Electrochemotherapy for advanced melanoma skin cancer

Electrochemotherapy is a treatment that combines chemotherapy with small electrical pulses.

It is used to treat advanced melanoma skin cancer. The aim of electrochemotherapy is to help control the cancer and any symptoms you have.

What is electrochemotherapy?

Chemotherapy uses anti cancer drugs to destroy cancer cells. Sometimes doctors use the word cytotoxic to describe the way chemotherapy works. Cytotoxic means toxic to cells.

The electrical pulses make it easier for the chemotherapy to get into the melanoma cells.

Your doctor injects chemotherapy into the melanoma or into your bloodstream. They then put a probe into or near the melanoma. The probe gives out electrical pulses. This changes the outside of the melanoma cells and helps the chemotherapy get into them.

When you might have electrochemotherapy

You might have electrochemotherapy for melanoma that has spread to other areas of skin (skin metastases) and either:

  • you can’t have surgery to remove them
  • other treatments are not working

This may be a stage 3 or 4 melanoma.

How you have electrochemotherapy

An anaesthetist Open a glossary item may give you a general anaesthetic so you are asleep during the procedure. Or you might have a local anaesthetic injection to numb the area and a drug to make you sleepy (sedation). 

Having the chemotherapy

Your doctor injects the chemotherapy into your bloodstream through a small tube (cannula). This is called intravenous chemotherapy. Occasionally they might inject the chemotherapy straight into the melanoma. This is called intratumoural chemotherapy.

They normally use a chemotherapy drug called bleomycin. Sometimes they use a different chemotherapy called cisplatin.

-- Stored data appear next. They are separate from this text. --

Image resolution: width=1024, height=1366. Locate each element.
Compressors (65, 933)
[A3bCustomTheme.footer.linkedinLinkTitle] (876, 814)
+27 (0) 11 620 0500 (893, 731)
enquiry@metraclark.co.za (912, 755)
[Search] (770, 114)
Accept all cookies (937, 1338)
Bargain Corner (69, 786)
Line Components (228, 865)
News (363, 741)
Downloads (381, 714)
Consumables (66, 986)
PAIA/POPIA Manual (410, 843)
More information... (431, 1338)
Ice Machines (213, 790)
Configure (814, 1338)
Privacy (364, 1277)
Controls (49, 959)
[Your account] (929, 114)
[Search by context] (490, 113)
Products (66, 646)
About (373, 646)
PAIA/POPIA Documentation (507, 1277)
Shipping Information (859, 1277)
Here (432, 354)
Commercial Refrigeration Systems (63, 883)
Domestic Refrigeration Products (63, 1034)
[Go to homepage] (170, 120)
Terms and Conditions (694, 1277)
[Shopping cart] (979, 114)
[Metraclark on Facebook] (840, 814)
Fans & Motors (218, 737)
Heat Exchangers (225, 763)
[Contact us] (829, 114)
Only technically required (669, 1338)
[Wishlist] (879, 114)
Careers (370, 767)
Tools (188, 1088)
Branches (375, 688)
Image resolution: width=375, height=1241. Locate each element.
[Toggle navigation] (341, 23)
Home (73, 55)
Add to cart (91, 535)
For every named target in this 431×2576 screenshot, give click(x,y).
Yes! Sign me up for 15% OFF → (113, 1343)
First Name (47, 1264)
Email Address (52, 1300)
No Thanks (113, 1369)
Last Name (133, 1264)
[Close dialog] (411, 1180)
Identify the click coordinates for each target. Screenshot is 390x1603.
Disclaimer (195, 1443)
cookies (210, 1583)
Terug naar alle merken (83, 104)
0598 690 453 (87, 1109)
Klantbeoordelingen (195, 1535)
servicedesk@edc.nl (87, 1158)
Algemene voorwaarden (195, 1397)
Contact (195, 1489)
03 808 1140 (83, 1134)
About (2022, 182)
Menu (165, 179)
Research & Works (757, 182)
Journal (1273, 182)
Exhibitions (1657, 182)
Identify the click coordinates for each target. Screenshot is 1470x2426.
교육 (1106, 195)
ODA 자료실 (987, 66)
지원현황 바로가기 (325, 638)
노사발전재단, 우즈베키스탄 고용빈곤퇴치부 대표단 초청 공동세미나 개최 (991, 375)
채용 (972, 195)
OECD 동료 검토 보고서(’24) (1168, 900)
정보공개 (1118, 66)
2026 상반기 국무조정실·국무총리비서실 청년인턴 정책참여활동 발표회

How long after the chemotherapy you have the electrical pulses depends on whether your doctor injects it:

  • into your bloodstream
  • straight into the melanoma

Your doctor gives you the electrical pulses 8 minutes after you’ve had the chemotherapy into your bloodstream. This gives the chemotherapy time to get to the melanoma.

If they inject the chemotherapy straight into the melanoma, they give you the electrical pulses immediately after. This is because the chemotherapy is already in the melanoma

Having the electrical pulses

Once the chemotherapy is at the melanoma, your doctor uses a probe that is attached to a special machine. The probe is the size of a large pen and has electrodes on the end. They put the electrodes into the melanoma or the skin around it. The electrodes send out electrical pulses into the cells.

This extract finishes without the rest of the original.